What is a 'Legacy Asset'

A legacy asset is an asset that has been on the company's books for a long period of time. A legacy asset has generally decreased in value to the point of a loss for the company. This decrease in value can be due to obsolescence if the company manufactures consumer goods such as electronics. Financial companies may experience legacy assets in the form of investments that have lost their value or loans that will not be collected and so have been characterized as bad debt. The term "legacy assets" comes from the literal meaning of outdated or obsolete.
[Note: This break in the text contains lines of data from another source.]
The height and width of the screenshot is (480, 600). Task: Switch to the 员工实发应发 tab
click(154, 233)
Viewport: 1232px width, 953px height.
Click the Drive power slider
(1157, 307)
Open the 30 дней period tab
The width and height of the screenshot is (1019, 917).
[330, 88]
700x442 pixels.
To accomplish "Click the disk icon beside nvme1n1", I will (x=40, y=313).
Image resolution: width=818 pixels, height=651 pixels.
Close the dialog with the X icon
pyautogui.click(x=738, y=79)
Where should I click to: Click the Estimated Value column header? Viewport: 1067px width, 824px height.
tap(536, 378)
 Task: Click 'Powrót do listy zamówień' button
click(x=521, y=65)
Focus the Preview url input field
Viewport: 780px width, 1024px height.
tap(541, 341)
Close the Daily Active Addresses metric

BREAKING DOWN 'Legacy Asset'

Legacy assets often have no value to the company and have been written down for a loss. However, at times it is possible that they may have new value in a different time or economy. Items that are old can become collector's items and be assigned value for their nostalgic qualities or because they are rare.

Example of Legacy Assets

For example, XYZ Music has been in business since the 1920s and has always kept extra recording and music playing equipment in its warehouse. Old gramophones, turntables and 8-track players haven't quite held onto their value throughout the ages, so they are held on the books as legacy assets. Occasionally, XYZ Music will donate an old piece of equipment to a museum or local theater company for a production. When vinyl came back into fashion around 2010, they saw an uptick in the demand for vintage turntables and were able to sell a number of their legacy assets due to the shift in consumer tastes.